KL local plan: Listen to Nik Nazmi

The federal territories’ minister and DBKL under the Pakatan Harapan government should heed Nik Nazmi’s advice for the sake of KL residents.

This will help restore some confidence in the administration of Kuala Lumpur.

Nik Nazmi was perfectly correct in his strong caution against back door local plan amendments by certain parties to escape the KL local plan being binding on them.

Nik Nazmi highlighted a surge in applications being filed and rushed through pending gazetting of the KL local plan, many of which are totally inconsistent with the draft KL plan. The federal territories’ minister should be slow to rely on information he receives from DBKL or his ministry alone without independently verifying the information, studying the legal and compliance governance framework and obtaining advice by qualified impartial experts lest he be taken for a ride by people who were part of an abusive system in Planning and Development control in Kuala Lumpur where abuses have been highlighted in numerous cases by resident groups.

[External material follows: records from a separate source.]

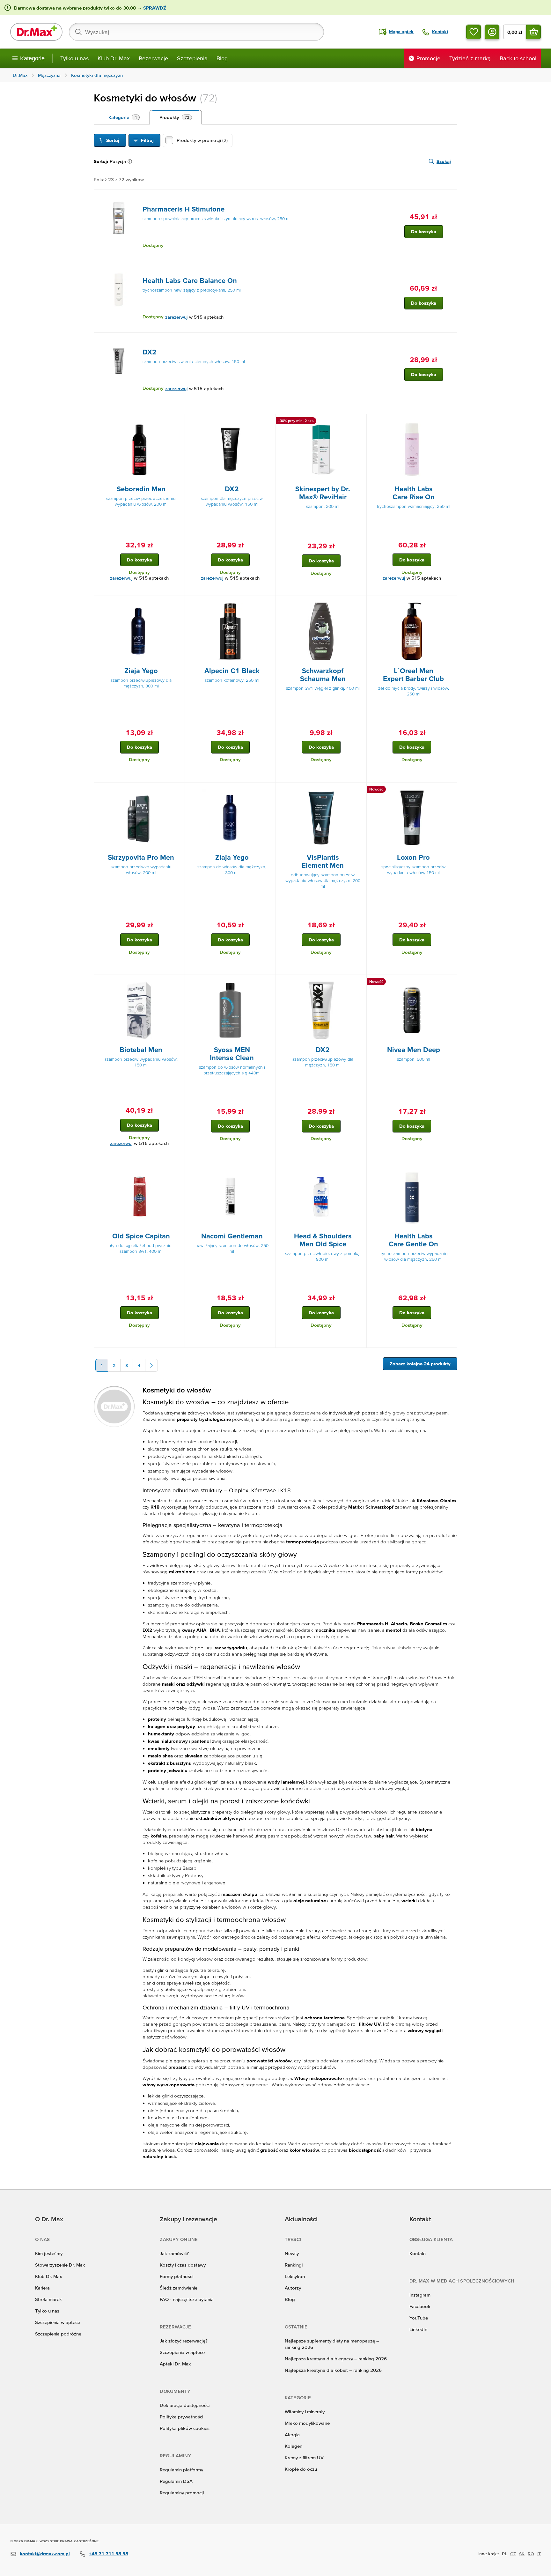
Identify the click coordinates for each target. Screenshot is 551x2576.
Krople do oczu (301, 2469)
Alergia (292, 2434)
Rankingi (294, 2265)
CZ (513, 2553)
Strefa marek (48, 2299)
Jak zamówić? (174, 2253)
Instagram (419, 2295)
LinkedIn (418, 2329)
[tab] (124, 117)
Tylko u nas (74, 58)
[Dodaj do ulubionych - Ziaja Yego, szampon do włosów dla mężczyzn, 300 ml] (268, 790)
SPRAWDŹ (154, 8)
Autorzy (293, 2287)
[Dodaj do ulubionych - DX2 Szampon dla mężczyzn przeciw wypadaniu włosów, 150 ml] (268, 421)
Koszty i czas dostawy (183, 2265)
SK (522, 2553)
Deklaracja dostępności (184, 2405)
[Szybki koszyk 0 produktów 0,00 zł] (533, 32)
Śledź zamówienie (178, 2287)
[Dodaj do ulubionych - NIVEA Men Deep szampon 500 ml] (450, 982)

These cases involve more than nine years of abuse of power in granting development orders inconsistent with the draft KL plan after it had gone through a public objection process by an independent panel led by Halimaton Saadiah Hashi at public hearings. This panel, after hearing hundreds of objectors, had made its decision and recommendations to the draft KL plan which under the law requires the then minister to act upon within reasonable time.

Regrettably, the then minister in violation of the law refused to pass or act on the plan and instead allowed DBKL to continue to give ad-hoc approvals under Rule 5 of the relevant planning rules. These approvals in many cases were totally inconsistent with the decision of the hearing committee and the original draft KL plan as shown to the public.

The present minister should be slow to accept the argument that the plan must be updated. This is because every time DBKL approves a development which is inconsistent with the draft that was displayed to the public and had gone through the statutory process, DBKL will just ‘recolour ” the draft KL plan and claim it has been updated without it having gone through the public objection process in accordance with the law.

In this way, “back door ” amendments to the draft KL plan as approved by the hearing committee are circumventing the proper provisions under the law for local plan amendments.

Such action may amount to an abuse of power and attempt to ‘cover up’ abuses of the past. The government must hold to account all officers and former Ministers who participated and encouraged this fiasco to bypass the basic right of KL residents to have a local plan to control planning development in the city.

The first policy step to address Nik Nazmi’s concern is to reject any application summarily as provided under the rules where that application is inconsistent with the original draft local plan. Next, the original plan must be passed immediately as it went through the public hearing process regardless of any development order issued subsequently.

There is only one KL draft plan and there is no such thing as an updated plan or addendum as these are fictions created to justify abuses.

It matters not that buildings have been built. Those matters can be dealt with a proper statutory amendment to the gazetted local plan as provided in the law in which case mitigation measures will have to be proposed by DBKL after admitting to the mistake and abuses in approving plans inconsistent with the draft.

The culprits who ordered this should be named. At stake here is more than just the KL local plan but whether this new government is willing to correct and address the injustices of the past or is it just the same wine in a different bottle? In this regard, Nik Nazmi’s timely comment must be commended.

Derek Fernandez is a local government expert.

The views expressed are those of the author and do not necessarily reflect those of FMT.